Background: Currently, effective methods have been developed to protect the myocardium during operations with cardiopulmonary bypass with different pharmacological effects on cardiomyocytes, the method of administration and the temperature regime. At the same time, the problem of myocardial damage and myocardial infarction associated with the surgical procedure remains a frequent and urgent problem that significantly affects the result of surgical treatment. A set of factors, their qualitative and quantitative characteristics, determined by several scientific groups and used in clinical practice for the diagnosis of perioperative myocardial infarction, differ significantly. Such a variety of definitions affects the analysis of both immediate and long-term results in patients with intraoperative myocardial injury.
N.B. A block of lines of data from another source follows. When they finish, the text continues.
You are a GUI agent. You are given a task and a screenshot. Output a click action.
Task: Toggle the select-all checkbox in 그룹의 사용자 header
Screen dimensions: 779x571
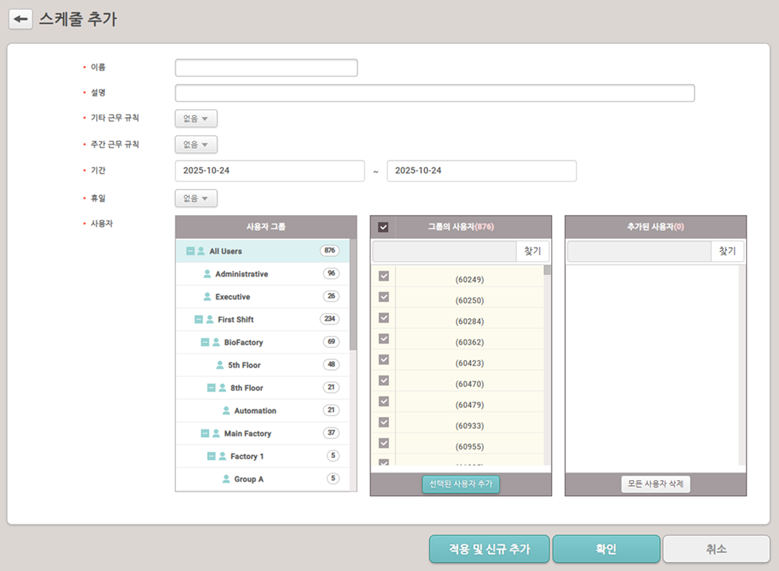383,227
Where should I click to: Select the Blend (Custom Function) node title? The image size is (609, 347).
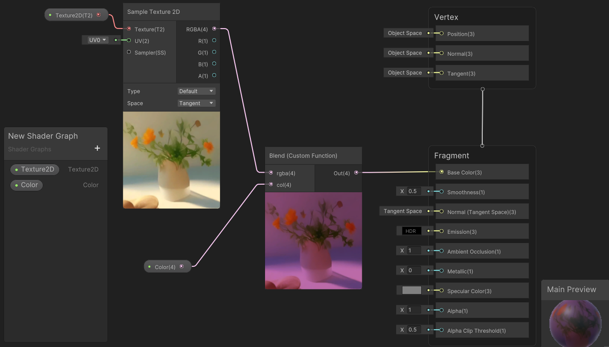coord(303,156)
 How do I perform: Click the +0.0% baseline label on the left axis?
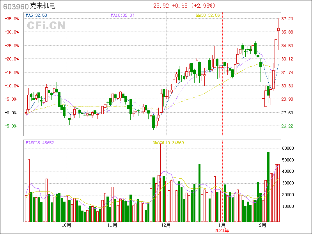click(x=12, y=113)
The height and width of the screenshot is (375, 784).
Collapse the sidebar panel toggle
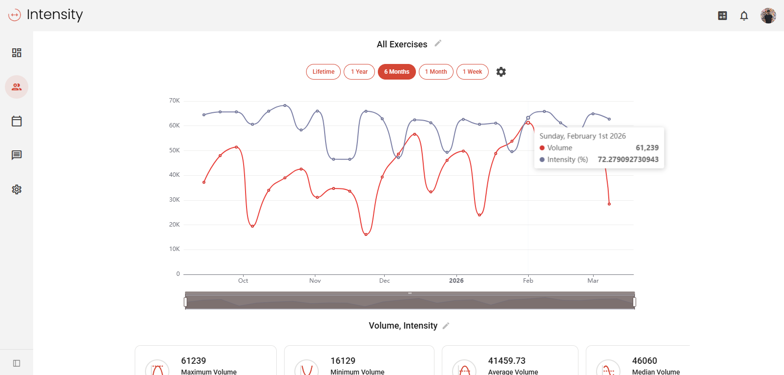coord(17,363)
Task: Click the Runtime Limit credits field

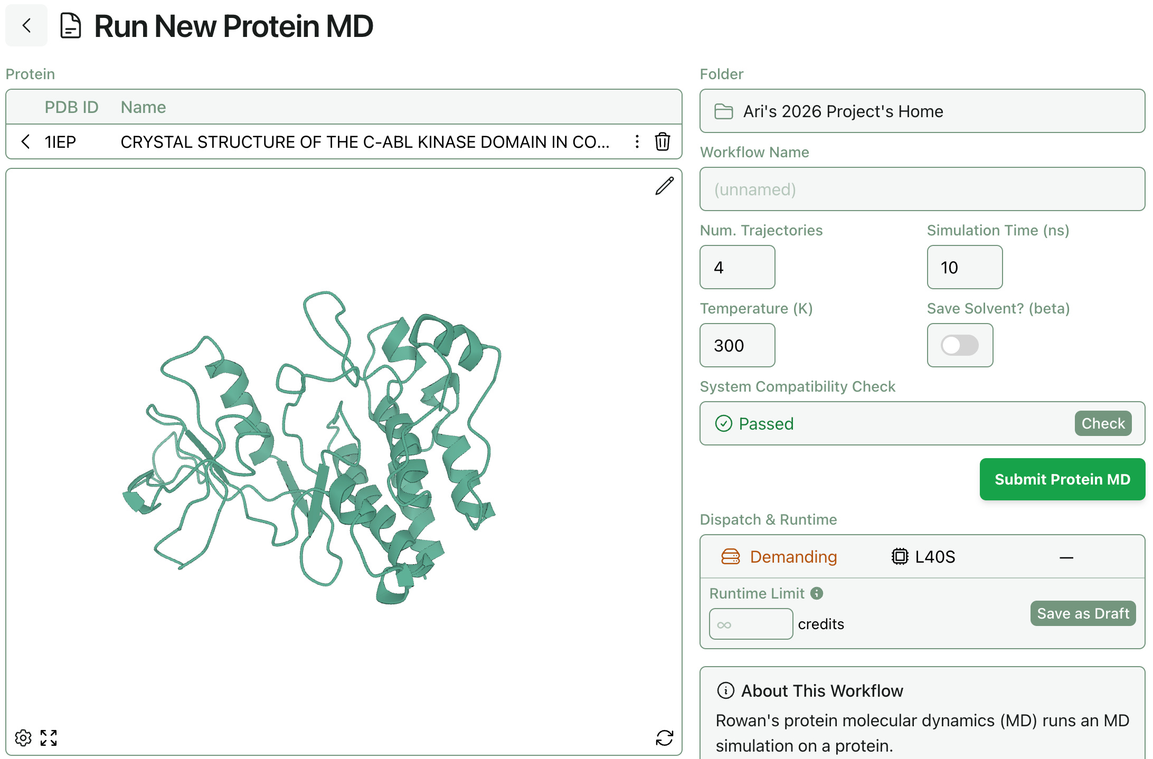Action: (751, 624)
Objective: The purpose of the study was to analyze the ten-year survival of patients after elective coronary artery bypass grafting, diagnosed in the early postoperative period with type 5 myocardial infarction and dysfunction of coronary bypass grafts.
Patients and methods: From 2011 to 2020, a total of 8801 patients underwent isolated coronary artery bypass grafting at the Federal Center of Cardiovascular Surgery. Of these, 196 (2.23%) patients were subjected to emergency coronary graft angiography due to signs of myocardial ischemia and manifestations of acute heart failure.
Eligibility criteria: patients with stable coronary artery disease who were diagnosed as having type 5 myocardial infarction after elective coronary artery bypass grafting according to the Fourth Universal Definition of Myocardial Infarction, based on Troponin I >10 times the 99th percentile and acute coronary bypass graft dysfunction revealed during emergency coronary angiography (n=111/1.26%).
Exclusion criteria: patients who died in the clinic within 30 days (n=10/0.11%), lost-to-follow-up patients (n=20/0.23%). The primary endpoint was long-term mortality, with secondary endpoints being adverse cardiovascular events. Using a random number generator for comparative analysis, group II was formed, consisting of 196 patients with an uncomplicated postoperative period. The exclusion criteria were as follows: in-hospital mortality (n=1/0.01%), acute type 5 infarction (n=5/0.06%), and loss to follow-up (n=27/0.31%). After applying the exclusion/inclusion criteria, there were 81 patients in group I and 163 patients in group II. Contact with patients was carried out using a telephone survey.
Results: Analyzing long-term overall mortality and the incidence of adverse cardiovascular events using the Kaplan-Meier method, no statistically significant differences were found in groups I and group II: 102.6±4.8 months versus 111.3±3 months (log-rank test, p=0.115) and 90.9±4.2 months versus 107.4±3.3 months (log-rank test, p=0.087), respectively. Comparing cardiovascular mortality, statistically significant events were found: in group I amounting to 111.4±4 months and in group II to 121.2±1.9 months (log-rank test, p=0.029). Evaluating the survival of patients undergoing CABG with dysfunction of coronary bypass grafts, depending on the time of coronary bypass surgery (more than 24 hours after surgery and less than 24 hours after surgery) and subsequent treatment, showed no statistical differences in long-term survival (log-rank test, p=0.354), when analyzing cardiovascular mortality, there were statistically significant differences (log-rank test, p=0.029), and adverse cardiovascular events tended to occur earlier in the group of patients who underwent emergency bypass angiography within >24 hours after surgery. The multivariate Cox regression analysis revealed in group I an increase of the risk for developing a fatal outcome from all causes in the presence of a history of stroke by 16.7 times (p=0.001), pulmonary hypertension by 3.345 times (p=0.034), the risk of cardiovascular vascular lethality was found to increase 18.5-fold with a history of stroke (p=0.021), with the factor of pulmonary hypertension increasing the risk 6.6-fold (p=0.008).
Conclusion: Comparing the 10-year cardiovascular mortality in group I (patients with type 5 MI and shunt dysfunction) with the control group revealed statistically significant differences. The factors increasing the risk of long-tern cardiovascular mortality in group I were pulmonary hypertension and a history of acute cerebral ischemia.